TERCERO.- Las costas de esta alzada se imponen a la parte recurrente atendido el tenor absolutorio de la resolución impugnada, y la pacífica doctrina constitucional reseñada en relación a la valoración de pruebas personales.

Vistos los anteriores argumentos, artículos citados y demás de general aplicación, por el poder que la Constitución y la Ley nos confiere y en nombre de S.M. el Rey

Fallo

DESESTIMAMOS el recurso de apelación interpuesto por la representación en autos de Patricia y confirmamos en su integridad la resolución recurrida de fecha 16 de enero de 2018.

Las costas que se hayan podido devengar en esta alzada se imponen a la recurrente.

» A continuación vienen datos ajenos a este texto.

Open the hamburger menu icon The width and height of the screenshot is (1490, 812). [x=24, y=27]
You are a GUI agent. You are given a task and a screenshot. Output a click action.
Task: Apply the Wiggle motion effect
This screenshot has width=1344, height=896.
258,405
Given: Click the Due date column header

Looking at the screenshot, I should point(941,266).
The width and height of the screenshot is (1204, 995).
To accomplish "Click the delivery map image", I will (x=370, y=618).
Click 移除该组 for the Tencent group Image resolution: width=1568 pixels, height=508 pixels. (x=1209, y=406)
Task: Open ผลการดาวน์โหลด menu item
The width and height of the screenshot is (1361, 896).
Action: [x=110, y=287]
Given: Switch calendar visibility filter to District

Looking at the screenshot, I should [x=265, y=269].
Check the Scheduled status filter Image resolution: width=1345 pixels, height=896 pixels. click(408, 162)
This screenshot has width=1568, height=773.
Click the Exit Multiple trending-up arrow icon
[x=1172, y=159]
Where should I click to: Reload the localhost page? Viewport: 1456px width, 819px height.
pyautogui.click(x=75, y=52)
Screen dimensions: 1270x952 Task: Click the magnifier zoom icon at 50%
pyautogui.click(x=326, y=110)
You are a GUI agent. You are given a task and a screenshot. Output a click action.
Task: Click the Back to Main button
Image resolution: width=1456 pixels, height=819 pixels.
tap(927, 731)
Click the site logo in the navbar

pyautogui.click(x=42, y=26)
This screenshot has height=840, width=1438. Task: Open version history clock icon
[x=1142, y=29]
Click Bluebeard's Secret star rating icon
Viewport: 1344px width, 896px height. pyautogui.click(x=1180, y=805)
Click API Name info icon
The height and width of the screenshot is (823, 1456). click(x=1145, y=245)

Esta resolución no es firme y contra la misma se puede interponer recurso de casación por infracción de ley si se considera que, vistos los hechos que se declaran probados en la resolución, se ha infringido un precepto penal de carácter sustantivo u otra norma jurídica del mismo carácter que tenga que ser observada en la aplicación de la ley penal, preparando el recurso mediante escrito firmado por abogado y procurador, si el recurrente no es el Ministerio Fiscal. Escrito que deberá presentarse dentro de los cinco días siguientes al de la última notificación de la sentencia y en el que se tiene que pedir testimonio de la sentencia y manifestar la clase de recurso que se intenta utilizar.

Así por esta nuestra sentencia la pronunciamos, mandamos y firmamos.